## The records:
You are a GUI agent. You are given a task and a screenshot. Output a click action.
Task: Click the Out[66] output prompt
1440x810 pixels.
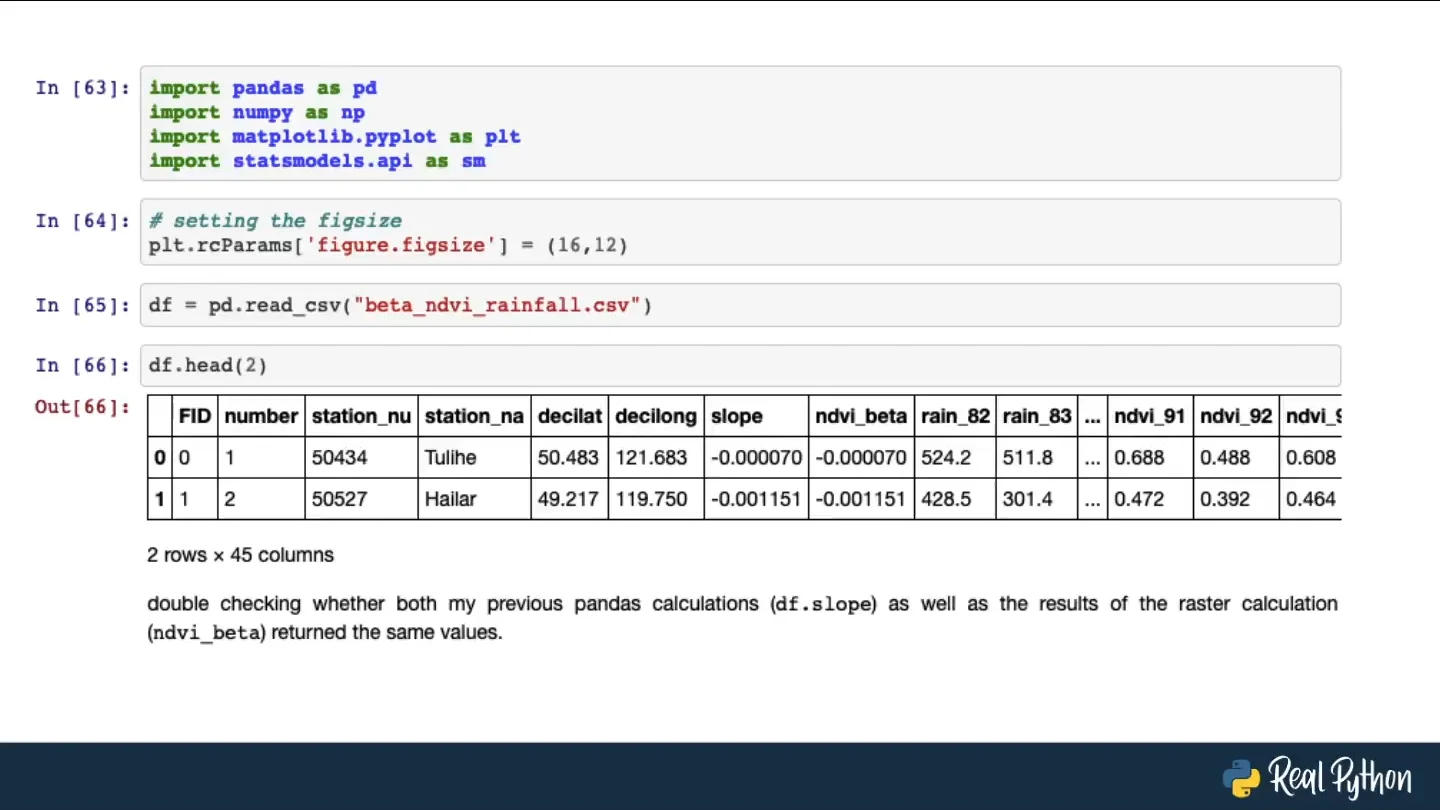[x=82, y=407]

* * *

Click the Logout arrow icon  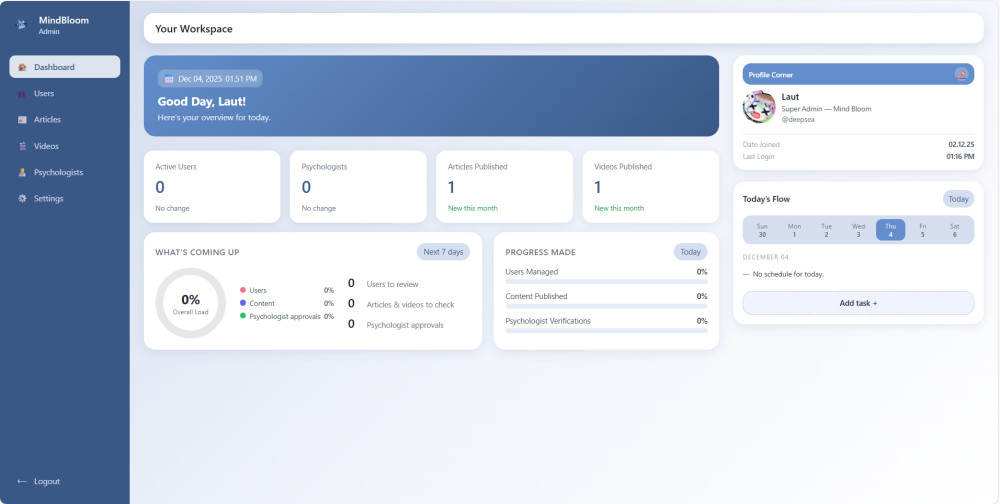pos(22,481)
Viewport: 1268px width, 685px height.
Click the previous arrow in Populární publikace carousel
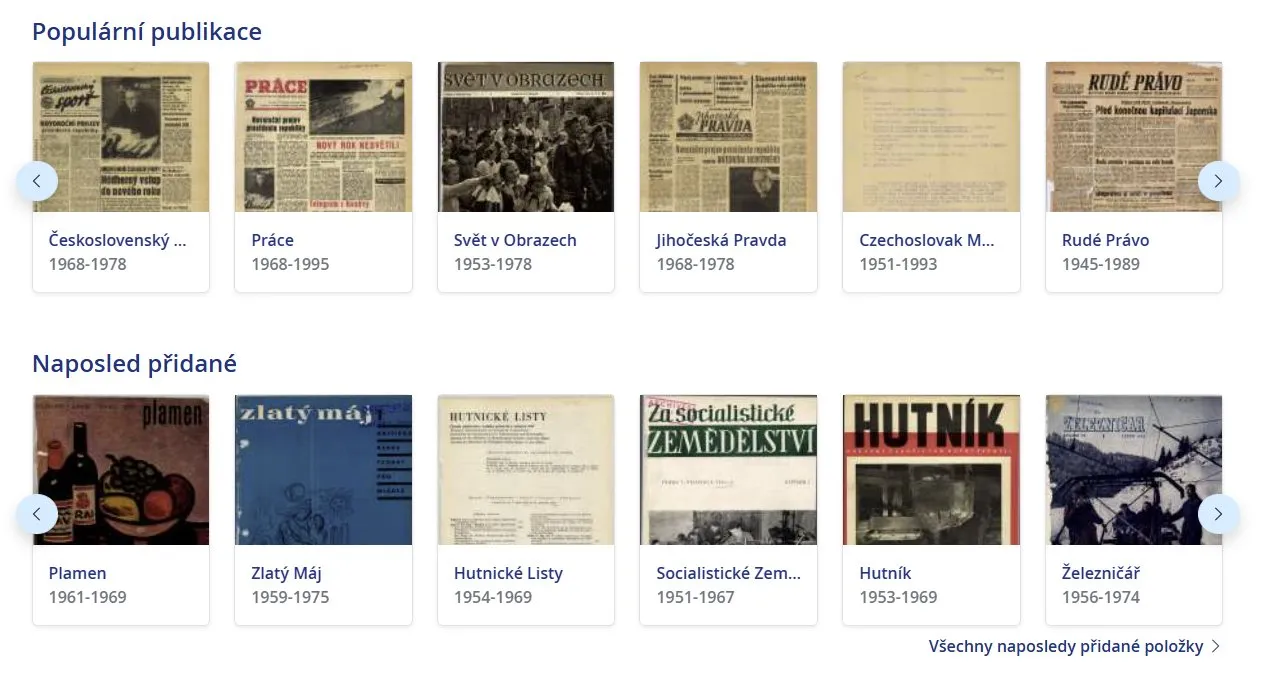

---

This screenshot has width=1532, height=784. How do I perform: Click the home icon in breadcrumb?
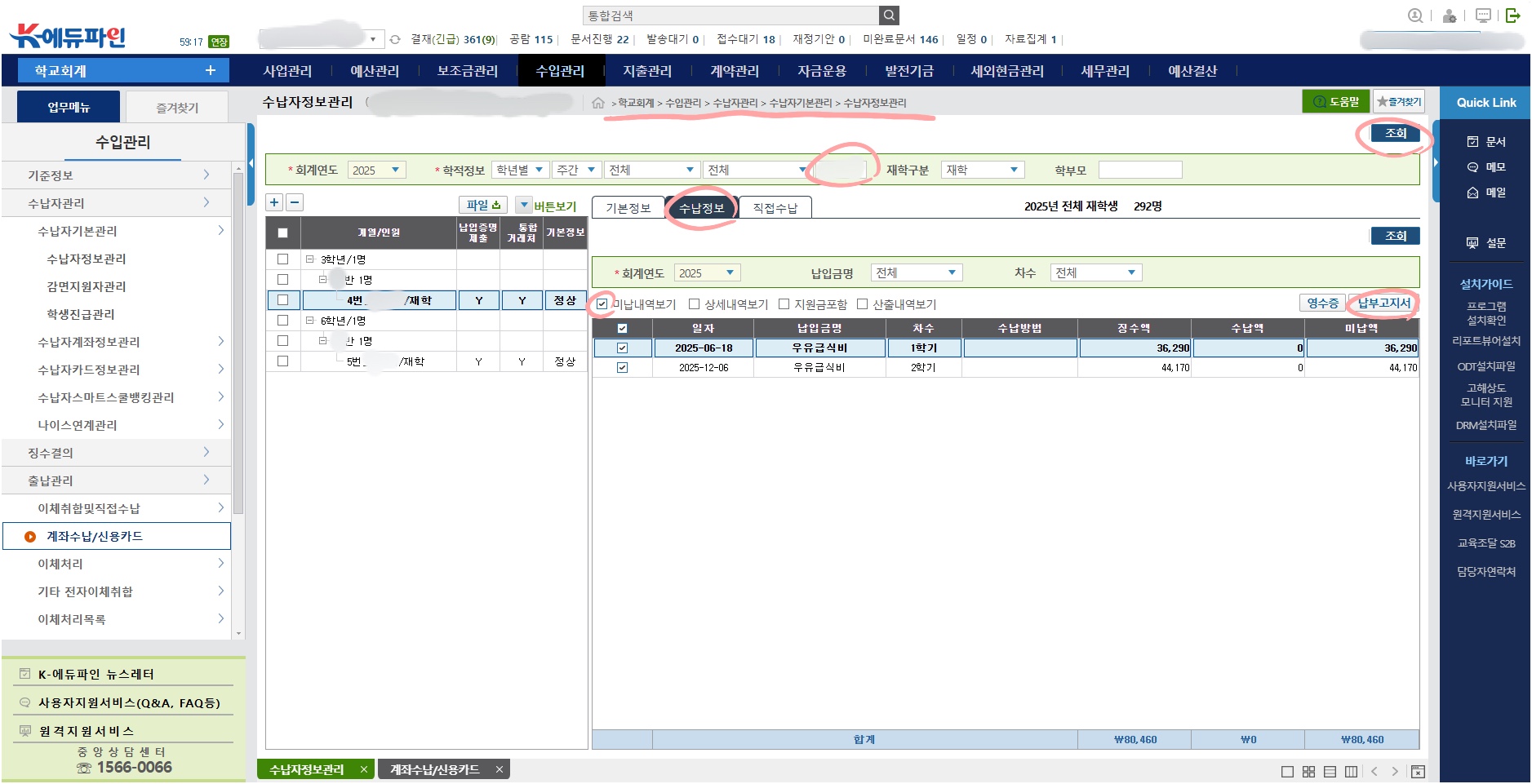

## Exercise requirements:
Every line in the records above that contains the word "width" should be copied out.

## Finished exercise:
Viewport: 1268px width, 685px height.
This screenshot has width=1532, height=784. How do I perform: Click the home icon in breadcrumb?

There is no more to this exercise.